The king buries 4 prisoners up to their necks, 3 on one side of a wall, and one on the other. Each faces the wall. He puts a hat on each, as shown. Each can see the hats in front of him, but can't see through the wall: http://img169.imageshack.us/img169/802/buriedla5.jpg He says, "There are 2 black hats and 2 white hats among the 4 of you. You will all go free if one of you can tell me which color you are wearing. Otherwise, you will all be executed. No communication is permitted. You have one minute. Begin." What happens? |
Re: Prisoner Dilemma #2
[ QUOTE ]
This reminds me of another similar puzzle. This one is much easier, I think. The king buries 4 prisoners up to their necks, 3 on one side of a wall, and one on the other. Each faces the wall. He puts a hat on each, as shown. Each can see the hats in front of him, but can't see through the wall: http://img169.imageshack.us/img169/802/buriedla5.jpg He says, "There are 2 black hats and 2 white hats among the 4 of you. You will all go free if one of you can tell me which color you are wearing. Otherwise, you will all be executed. No communication is permitted. You have one minute. Begin." What happens? [/ QUOTE ] the guy in back doesn't say anything, which tells the second guy that he doesn't know, which means that he and the first guy are wearing different colored hats. |
Re: Prisoner Dilemma #2
Right, so the middle guy on the right correctly deduces his own color and says "My hat is black!" with 5 seconds to go.
Then the king bulldozes them anyway. |
Re: Prisoner Dilemma #2
I think the solution should be something like:
If the first prisoner sees an even number of black hats, he calls black. If he sees an odd number of black hats he sayas white. The second prisoner uses the info that the first prisoner saw an even/odd number of black hats to deduce his hat color and so forth. |
Re: Prisoner Dilemma #2
Some of you are taking some good stabs at it. I will give you some hints because this is not easy at all.

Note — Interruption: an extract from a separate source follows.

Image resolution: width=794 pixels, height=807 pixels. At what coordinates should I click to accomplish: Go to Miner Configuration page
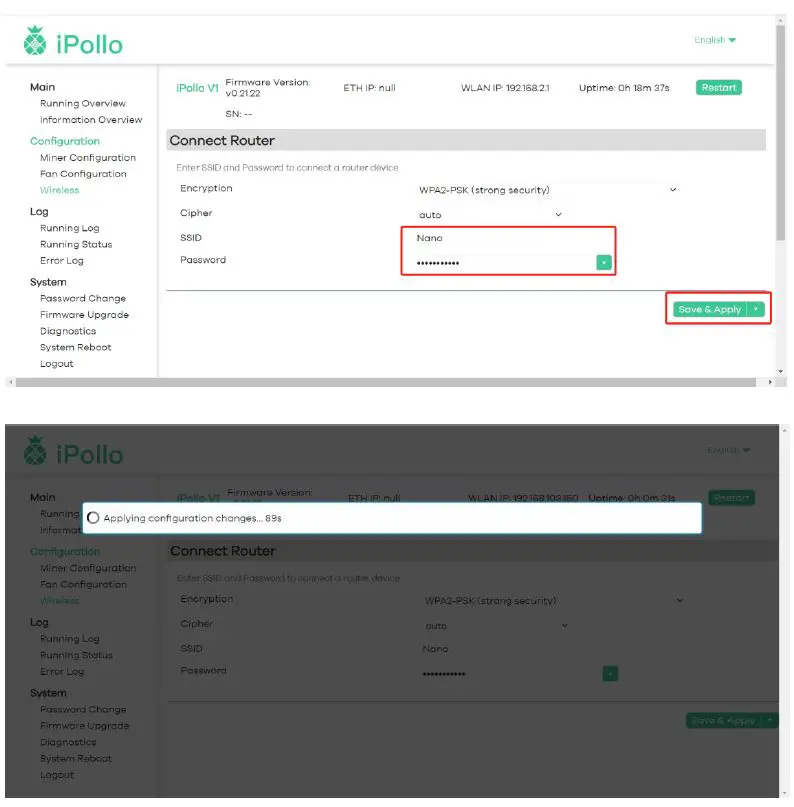click(x=88, y=158)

Regarding the ideal strategy, there is a way to ensure that all but one of the prisoners (99 in this case) are set free, and 50% of the time all 100 of them will be set free. Second hint, keep in mind that every person can see all of the colors of hats in front of them. That means that the guy in the back of the line knows the most about the situation. His answer space consists of either a 'white' or a 'black'. Consider how we can convey the most information with 2 possible answers. Hint 3 in white: <font color="white"> mod2(#ofwhitehats) </font> |
Re: Prisoner Dilemma #2
[ QUOTE ]
I think the solution should be something like: If the first prisoner sees an even number of black hats, he calls black. If he sees an odd number of black hats he sayas white. The second prisoner uses the info that the first prisoner saw an even/odd number of black hats to deduce his hat color and so forth. [/ QUOTE ] this is the correct answer |
Re: Prisoner Dilemma #2
[ QUOTE ]
I think the solution should be something like: If the first prisoner sees an even number of black hats, he calls black. If he sees an odd number of black hats he sayas white. The second prisoner uses the info that the first prisoner saw an even/odd number of black hats to deduce his hat color and so forth. [/ QUOTE ] Pretty sure this is correct. 99.5/100 on average go free unless I'm missing something. |
Re: Prisoner Dilemma #2
I've got another solution, but it is worse than the one proposed.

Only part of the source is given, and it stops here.